- All Known Implementing Classes:
- AlgebraicBigDecimalMathBase, AlgebraicBigIntegerMathBase, AlgebraicByteArrayMathBase, AlgebraicDoubleMathBase, AlgebraicEvalFunc, AlgebraicFloatMathBase, AlgebraicIntMathBase, AlgebraicLongMathBase, AVG, BigDecimalAvg, BigDecimalMax, BigDecimalMin, BigDecimalSum, BigIntegerAvg, BigIntegerMax, BigIntegerMin, BigIntegerSum, BuildBloom, COR, COR, COUNT, COUNT_STAR, COV, COV, DateTimeMax, DateTimeMin, Distinct, DoubleAvg, DoubleMax, DoubleMin, DoubleSum, ExtremalTupleByNthField, FloatAvg, FloatMax, FloatMin, FloatSum, GroovyAlgebraicEvalFunc, GroovyAlgebraicEvalFunc.BigDecimalGroovyAlgebraicEvalFunc, GroovyAlgebraicEvalFunc.BigIntegerGroovyAlgebraicEvalFunc, GroovyAlgebraicEvalFunc.BooleanGroovyAlgebraicEvalFunc, GroovyAlgebraicEvalFunc.ChararrayGroovyAlgebraicEvalFunc, GroovyAlgebraicEvalFunc.DataBagGroovyAlgebraicEvalFunc, GroovyAlgebraicEvalFunc.DataByteArrayGroovyAlgebraicEvalFunc, GroovyAlgebraicEvalFunc.DateTimeGroovyAlgebraicEvalFunc, GroovyAlgebraicEvalFunc.DoubleGroovyAlgebraicEvalFunc, GroovyAlgebraicEvalFunc.FloatGroovyAlgebraicEvalFunc, GroovyAlgebraicEvalFunc.IntegerGroovyAlgebraicEvalFunc, GroovyAlgebraicEvalFunc.LongGroovyAlgebraicEvalFunc, GroovyAlgebraicEvalFunc.MapGroovyAlgebraicEvalFunc, GroovyAlgebraicEvalFunc.TupleGroovyAlgebraicEvalFunc, IntAvg, IntMax, IntMin, IntSum, JrubyAlgebraicEvalFunc, JrubyAlgebraicEvalFunc.BagJrubyAlgebraicEvalFunc, JrubyAlgebraicEvalFunc.ChararrayJrubyAlgebraicEvalFunc, JrubyAlgebraicEvalFunc.DataByteArrayJrubyAlgebraicEvalFunc, JrubyAlgebraicEvalFunc.DoubleJrubyAlgebraicEvalFunc, JrubyAlgebraicEvalFunc.FloatJrubyAlgebraicEvalFunc, JrubyAlgebraicEvalFunc.IntegerJrubyAlgebraicEvalFunc, JrubyAlgebraicEvalFunc.LongJrubyAlgebraicEvalFunc, JrubyAlgebraicEvalFunc.MapJrubyAlgebraicEvalFunc, JrubyAlgebraicEvalFunc.TupleJrubyAlgebraicEvalFunc, LongAvg, LongMax, LongMin, LongSum, MAX, MaxTupleBy1stField, MIN, StringMax, StringMin, SUM, Top, TOP
@InterfaceAudience.Public
@InterfaceStability.Stable
public interface Algebraic
An interface to declare that an EvalFunc's
calculation can be decomposed into intitial, intermediate, and final steps.

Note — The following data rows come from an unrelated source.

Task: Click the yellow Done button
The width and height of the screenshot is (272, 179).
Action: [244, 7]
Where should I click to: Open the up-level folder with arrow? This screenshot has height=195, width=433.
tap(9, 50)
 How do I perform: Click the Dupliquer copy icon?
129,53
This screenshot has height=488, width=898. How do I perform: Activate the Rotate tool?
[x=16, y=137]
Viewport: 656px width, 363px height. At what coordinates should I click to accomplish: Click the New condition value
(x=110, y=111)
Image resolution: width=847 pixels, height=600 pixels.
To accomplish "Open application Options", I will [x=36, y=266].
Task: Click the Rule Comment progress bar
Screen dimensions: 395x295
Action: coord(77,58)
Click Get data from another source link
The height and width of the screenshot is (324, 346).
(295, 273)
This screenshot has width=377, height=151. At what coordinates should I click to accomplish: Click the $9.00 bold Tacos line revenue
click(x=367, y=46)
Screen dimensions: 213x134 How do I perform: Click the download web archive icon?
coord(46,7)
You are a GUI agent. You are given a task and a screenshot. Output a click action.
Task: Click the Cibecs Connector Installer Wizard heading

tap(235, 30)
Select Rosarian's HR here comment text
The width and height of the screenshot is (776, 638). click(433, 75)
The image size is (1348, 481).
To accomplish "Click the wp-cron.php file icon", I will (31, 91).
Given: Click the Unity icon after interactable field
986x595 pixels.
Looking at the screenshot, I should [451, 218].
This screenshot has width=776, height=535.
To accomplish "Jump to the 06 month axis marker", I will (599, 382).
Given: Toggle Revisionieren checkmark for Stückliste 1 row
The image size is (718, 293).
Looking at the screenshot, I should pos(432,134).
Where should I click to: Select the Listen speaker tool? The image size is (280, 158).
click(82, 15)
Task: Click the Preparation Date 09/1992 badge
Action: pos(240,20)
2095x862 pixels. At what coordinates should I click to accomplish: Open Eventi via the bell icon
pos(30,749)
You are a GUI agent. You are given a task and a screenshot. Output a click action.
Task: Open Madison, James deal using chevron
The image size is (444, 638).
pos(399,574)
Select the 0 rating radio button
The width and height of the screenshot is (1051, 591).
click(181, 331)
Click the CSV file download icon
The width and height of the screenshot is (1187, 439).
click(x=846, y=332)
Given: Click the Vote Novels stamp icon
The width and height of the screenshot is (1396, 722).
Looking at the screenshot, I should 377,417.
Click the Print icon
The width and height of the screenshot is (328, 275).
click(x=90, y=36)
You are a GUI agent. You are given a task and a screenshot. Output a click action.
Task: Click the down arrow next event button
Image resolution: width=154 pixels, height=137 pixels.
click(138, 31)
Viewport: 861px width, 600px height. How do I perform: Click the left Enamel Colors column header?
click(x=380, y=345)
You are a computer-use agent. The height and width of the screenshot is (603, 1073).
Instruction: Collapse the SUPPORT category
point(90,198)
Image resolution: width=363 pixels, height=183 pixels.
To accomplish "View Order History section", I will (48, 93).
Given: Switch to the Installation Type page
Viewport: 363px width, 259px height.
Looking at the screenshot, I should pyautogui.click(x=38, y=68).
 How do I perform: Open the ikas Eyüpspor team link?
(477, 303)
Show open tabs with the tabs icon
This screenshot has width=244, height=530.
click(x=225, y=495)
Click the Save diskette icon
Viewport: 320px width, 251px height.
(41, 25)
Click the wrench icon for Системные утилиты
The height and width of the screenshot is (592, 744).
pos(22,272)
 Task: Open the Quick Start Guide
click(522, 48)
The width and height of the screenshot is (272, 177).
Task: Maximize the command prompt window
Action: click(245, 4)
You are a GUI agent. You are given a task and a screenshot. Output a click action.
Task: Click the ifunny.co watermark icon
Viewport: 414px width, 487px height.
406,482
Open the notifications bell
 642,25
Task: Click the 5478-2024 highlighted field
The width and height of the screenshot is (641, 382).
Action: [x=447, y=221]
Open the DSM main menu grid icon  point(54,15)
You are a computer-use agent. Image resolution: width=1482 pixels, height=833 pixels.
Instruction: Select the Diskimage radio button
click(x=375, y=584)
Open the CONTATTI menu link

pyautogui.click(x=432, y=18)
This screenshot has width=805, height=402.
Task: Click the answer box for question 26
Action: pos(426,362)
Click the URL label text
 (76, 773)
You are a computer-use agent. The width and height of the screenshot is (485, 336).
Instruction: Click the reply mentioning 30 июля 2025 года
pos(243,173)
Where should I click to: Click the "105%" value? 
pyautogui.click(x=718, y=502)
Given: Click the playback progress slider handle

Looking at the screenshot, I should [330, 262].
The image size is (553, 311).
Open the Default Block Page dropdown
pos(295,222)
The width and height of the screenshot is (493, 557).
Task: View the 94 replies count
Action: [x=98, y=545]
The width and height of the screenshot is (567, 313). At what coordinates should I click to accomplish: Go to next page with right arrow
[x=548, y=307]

More formally, suppose we have to compute an function f over a bag X. In general, we need to know the entire X
before we can make any progress on f. However, some functions are algebraic e.g. SUM. In
these cases, you can apply some initital function f_init on subsets of X to get partial results.
You can then combine partial results from different subsets of X using an intermediate function
f_intermed. To get the final answers, several partial results can be combined by invoking a final
f_final function. For the function SUM, f_init, f_intermed, and f_final are all SUM.
See the code for builtin AVG to get a better idea of how algebraic works.
When eval functions implement this interface, Pig will attempt to use MapReduce's combiner.
The initial funciton will be called in the map phase and be passed a single tuple. The
intermediate function will be called 0 or more times in the combiner phase. And the final
function will be called once in the reduce phase. It is important that the results be the same
whether the intermediate function is called 0, 1, or more times. Hadoop makes no guarantees
about how many times the combiner will be called in a job.